Two Johns, Jacobs and Fallon, were charged with leading the visitors into battle in the opening foursomes match and they took on Chandler Harper and Jerry Barber.
Harper had won the 1950 PGA Championship and had completed the Texas Open, four years later, in what was a record score of 259 – and the best-ever 54-hole total of 189.
To say the match was a cliffhanger was an understatement. The GB&I pair were 2-down at lunch, 1-up after 27 and still ahead by that slim margin as they arrived at the final hole.
Barber chipped in at the last for a par, leaving Fallon an evil looking four-footer across a sharp slope for his own four and to claim the glory.
Henry Longhurst described beautifully what happened next: “He looked ashen grey. He went slowly up, like the condemned man, and in the dead silence holed it to win.”
Fallon (third from the right in the picture above) didn’t play in the singles as GB&I went down 8-4 but it was an incredible moment for a man who spent most of his life away from the palm trees and sun of the American professional game.
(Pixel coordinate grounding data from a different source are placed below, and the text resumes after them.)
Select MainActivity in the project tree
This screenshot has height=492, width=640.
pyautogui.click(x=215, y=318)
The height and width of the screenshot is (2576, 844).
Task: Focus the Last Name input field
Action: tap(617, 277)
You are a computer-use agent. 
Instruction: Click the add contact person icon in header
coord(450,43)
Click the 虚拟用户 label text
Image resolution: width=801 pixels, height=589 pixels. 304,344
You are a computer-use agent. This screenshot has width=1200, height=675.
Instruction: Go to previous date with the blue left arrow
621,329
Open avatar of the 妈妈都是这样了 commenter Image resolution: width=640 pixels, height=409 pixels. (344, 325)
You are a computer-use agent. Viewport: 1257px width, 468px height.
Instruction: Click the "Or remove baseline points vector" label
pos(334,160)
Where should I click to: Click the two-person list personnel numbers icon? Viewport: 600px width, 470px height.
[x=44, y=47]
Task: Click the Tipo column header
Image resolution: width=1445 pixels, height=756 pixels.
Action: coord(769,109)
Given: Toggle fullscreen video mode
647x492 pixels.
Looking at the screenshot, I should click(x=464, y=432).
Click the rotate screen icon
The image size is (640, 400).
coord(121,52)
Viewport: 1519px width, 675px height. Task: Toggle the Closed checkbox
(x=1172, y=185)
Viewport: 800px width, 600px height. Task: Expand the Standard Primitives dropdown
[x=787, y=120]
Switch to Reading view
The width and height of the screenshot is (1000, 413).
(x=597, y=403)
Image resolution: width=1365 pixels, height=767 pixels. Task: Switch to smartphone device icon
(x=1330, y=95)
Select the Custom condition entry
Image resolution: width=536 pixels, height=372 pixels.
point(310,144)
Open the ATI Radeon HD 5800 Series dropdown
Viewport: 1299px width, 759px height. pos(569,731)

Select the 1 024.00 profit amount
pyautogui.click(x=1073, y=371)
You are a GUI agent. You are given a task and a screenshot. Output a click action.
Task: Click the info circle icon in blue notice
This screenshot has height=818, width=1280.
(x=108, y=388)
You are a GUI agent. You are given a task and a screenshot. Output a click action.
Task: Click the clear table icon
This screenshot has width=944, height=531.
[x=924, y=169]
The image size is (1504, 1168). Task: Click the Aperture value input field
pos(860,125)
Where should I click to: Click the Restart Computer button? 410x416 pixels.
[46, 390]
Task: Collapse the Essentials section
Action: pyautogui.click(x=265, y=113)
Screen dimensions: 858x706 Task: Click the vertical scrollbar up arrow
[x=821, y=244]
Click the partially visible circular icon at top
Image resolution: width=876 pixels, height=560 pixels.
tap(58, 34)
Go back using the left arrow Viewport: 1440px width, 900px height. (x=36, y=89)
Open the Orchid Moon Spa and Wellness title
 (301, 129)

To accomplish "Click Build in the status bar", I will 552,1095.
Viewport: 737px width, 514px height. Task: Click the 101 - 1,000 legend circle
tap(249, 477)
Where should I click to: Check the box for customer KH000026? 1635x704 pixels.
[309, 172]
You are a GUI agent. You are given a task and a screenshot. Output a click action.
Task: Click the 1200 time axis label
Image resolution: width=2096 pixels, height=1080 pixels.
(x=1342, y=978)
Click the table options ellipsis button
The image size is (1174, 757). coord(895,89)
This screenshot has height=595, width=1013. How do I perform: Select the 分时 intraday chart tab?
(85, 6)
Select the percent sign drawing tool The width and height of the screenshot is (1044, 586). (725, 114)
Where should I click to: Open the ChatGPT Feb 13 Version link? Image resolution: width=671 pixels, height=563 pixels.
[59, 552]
It’s astonishing to us now, used to the riches and glamour of the European and PGA Tours, but most top professionals this side of the pond in the 1950s also worked as club pros and fixed slices when they weren’t winning tournaments.
Fallon, who was born in Lanark, spent 47 years in post at Huddersfield Golf Club, while also finishing third in the 1939 Open at St Andrews and second to Peter Thomson when the Claret Jug returned to the Old Course 16 years later.
Huddersfield’s renowned for being the birthplace of the Yorkshire Union of Golf Clubs and is still the county’s home. All of its honours boards are displayed in the Centenary Hall.
Alex Herd was the club’s first professional and he won the Open in 1902 but he didn’t captain a Ryder Cup team, which was Fallon’s honour when his side travelled to East Lake, in Atlanta, in 1963.
He was set against Arnold Palmer, who was the USA’s playing captain, and sent out Brian Huggett and George Will to down the darling of American golf, who was paired with Johnny Gott, 3&2 in the opening match.
That was as good as it got. It was the first three-day Ryder Cup, and introduced fourballs into the event, but the experiment wasn’t to Fallon’s benefit. GB&I were thumped 23-9 and only picked up half a point from the final afternoon’s eight singles matches.
Fallon, who won three times during his professional career, died in 1985.